►

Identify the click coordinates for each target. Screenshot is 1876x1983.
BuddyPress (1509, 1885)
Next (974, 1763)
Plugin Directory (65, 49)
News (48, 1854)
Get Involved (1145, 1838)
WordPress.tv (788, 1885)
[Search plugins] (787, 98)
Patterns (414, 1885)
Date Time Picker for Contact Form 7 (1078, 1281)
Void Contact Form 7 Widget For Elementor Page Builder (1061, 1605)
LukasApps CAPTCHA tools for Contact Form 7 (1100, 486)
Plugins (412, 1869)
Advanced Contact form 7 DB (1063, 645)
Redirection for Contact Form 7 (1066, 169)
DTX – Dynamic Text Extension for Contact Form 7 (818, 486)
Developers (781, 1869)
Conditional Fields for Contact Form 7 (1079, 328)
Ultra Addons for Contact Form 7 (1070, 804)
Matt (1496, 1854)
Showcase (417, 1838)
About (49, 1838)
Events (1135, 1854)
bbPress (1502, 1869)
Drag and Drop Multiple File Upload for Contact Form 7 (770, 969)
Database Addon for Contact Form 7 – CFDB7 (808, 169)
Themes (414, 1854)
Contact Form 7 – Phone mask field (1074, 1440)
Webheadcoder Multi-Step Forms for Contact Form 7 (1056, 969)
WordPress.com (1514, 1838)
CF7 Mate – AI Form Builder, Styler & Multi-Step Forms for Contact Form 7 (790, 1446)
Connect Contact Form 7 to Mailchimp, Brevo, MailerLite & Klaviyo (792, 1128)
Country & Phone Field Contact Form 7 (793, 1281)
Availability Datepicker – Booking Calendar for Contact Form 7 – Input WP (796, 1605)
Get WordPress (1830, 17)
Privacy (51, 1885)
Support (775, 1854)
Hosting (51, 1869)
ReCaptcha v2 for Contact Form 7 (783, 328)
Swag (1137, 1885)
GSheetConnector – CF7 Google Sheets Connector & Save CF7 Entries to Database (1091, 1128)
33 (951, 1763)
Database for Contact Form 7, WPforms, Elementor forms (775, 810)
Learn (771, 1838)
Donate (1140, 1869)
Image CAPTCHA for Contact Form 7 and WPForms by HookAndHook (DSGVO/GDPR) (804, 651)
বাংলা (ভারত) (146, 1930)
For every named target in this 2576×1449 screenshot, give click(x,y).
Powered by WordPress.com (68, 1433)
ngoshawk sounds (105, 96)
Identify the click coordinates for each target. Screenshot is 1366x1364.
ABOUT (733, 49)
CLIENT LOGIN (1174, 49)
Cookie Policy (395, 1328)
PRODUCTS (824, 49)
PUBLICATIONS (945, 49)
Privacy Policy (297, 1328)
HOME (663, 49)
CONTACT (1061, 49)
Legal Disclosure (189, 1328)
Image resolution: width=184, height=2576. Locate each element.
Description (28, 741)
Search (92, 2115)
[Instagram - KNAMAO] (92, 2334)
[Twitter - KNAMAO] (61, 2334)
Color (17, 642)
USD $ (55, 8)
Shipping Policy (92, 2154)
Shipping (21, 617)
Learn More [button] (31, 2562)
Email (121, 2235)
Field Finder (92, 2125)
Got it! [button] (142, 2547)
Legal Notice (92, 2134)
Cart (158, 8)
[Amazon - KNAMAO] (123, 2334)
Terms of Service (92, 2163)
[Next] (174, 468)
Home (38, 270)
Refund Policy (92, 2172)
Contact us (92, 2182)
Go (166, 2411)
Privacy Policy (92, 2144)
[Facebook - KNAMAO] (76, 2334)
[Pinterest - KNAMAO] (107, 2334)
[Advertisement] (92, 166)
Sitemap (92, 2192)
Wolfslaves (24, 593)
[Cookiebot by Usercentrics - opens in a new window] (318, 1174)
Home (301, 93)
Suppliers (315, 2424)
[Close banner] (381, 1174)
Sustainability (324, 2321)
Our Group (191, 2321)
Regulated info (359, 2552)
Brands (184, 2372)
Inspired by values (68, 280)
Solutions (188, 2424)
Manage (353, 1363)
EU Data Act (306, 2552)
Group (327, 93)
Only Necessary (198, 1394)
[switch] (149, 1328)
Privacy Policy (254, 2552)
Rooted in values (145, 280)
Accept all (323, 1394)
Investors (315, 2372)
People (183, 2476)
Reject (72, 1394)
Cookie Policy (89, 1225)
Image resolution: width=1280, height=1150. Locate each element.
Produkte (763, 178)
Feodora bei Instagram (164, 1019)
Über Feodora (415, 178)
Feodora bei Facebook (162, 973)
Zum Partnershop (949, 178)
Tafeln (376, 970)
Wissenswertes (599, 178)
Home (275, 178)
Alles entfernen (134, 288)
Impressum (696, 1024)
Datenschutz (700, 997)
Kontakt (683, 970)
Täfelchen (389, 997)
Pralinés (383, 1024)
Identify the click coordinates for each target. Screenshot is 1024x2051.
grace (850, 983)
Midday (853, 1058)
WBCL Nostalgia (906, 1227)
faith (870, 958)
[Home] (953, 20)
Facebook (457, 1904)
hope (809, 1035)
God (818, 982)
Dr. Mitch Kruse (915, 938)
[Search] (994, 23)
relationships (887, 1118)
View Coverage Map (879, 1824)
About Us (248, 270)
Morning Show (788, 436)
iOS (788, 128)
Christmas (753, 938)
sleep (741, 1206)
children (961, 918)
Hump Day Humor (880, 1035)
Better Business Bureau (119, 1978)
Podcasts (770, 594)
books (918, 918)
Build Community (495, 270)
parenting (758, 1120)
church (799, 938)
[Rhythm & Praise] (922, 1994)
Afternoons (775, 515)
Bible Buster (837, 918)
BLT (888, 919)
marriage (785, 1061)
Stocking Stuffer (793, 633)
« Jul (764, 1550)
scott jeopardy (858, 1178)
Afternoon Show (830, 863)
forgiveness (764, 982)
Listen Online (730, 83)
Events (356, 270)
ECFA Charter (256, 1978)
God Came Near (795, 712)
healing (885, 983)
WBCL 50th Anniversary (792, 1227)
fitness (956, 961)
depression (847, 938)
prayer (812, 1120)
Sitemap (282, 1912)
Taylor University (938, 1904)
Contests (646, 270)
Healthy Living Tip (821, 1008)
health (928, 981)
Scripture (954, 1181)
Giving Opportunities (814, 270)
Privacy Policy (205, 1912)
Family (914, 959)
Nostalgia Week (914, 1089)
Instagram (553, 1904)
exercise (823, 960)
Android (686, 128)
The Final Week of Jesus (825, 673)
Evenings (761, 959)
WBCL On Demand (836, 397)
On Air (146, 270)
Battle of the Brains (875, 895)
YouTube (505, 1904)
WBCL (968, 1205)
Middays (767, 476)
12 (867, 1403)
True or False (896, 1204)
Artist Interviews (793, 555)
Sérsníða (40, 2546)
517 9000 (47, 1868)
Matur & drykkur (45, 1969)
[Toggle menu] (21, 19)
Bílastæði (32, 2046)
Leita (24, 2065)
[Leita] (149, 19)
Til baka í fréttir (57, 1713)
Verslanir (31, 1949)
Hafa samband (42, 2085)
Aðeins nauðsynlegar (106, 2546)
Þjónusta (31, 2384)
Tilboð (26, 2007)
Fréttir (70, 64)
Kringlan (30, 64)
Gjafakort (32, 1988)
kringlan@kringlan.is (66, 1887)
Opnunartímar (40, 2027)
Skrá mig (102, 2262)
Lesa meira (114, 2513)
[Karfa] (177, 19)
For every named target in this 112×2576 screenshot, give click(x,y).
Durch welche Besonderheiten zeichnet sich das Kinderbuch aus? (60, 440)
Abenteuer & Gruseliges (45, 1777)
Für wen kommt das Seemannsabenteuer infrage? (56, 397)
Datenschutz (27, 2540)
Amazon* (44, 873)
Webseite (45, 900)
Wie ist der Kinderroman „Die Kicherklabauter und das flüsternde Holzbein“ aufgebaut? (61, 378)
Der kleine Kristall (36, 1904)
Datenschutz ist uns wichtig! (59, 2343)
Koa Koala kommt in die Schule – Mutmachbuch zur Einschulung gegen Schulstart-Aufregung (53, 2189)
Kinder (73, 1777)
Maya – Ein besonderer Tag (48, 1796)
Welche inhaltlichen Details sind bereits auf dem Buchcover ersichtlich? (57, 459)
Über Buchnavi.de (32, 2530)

◄

*YOUR ASSIGNMENT*. Give back precisely the lines above that start at the line containing "Afternoons (775, 515)" and end at the line containing "Giving Opportunities (814, 270)", inclusive. No other lines belong in the output.

*ANSWER FOR THE TASK*.
Afternoons (775, 515)
Bible Buster (837, 918)
BLT (888, 919)
marriage (785, 1061)
Stocking Stuffer (793, 633)
« Jul (764, 1550)
scott jeopardy (858, 1178)
Afternoon Show (830, 863)
forgiveness (764, 982)
Listen Online (730, 83)
Events (356, 270)
ECFA Charter (256, 1978)
God Came Near (795, 712)
healing (885, 983)
WBCL 50th Anniversary (792, 1227)
fitness (956, 961)
depression (847, 938)
prayer (812, 1120)
Sitemap (282, 1912)
Taylor University (938, 1904)
Contests (646, 270)
Healthy Living Tip (821, 1008)
health (928, 981)
Scripture (954, 1181)
Giving Opportunities (814, 270)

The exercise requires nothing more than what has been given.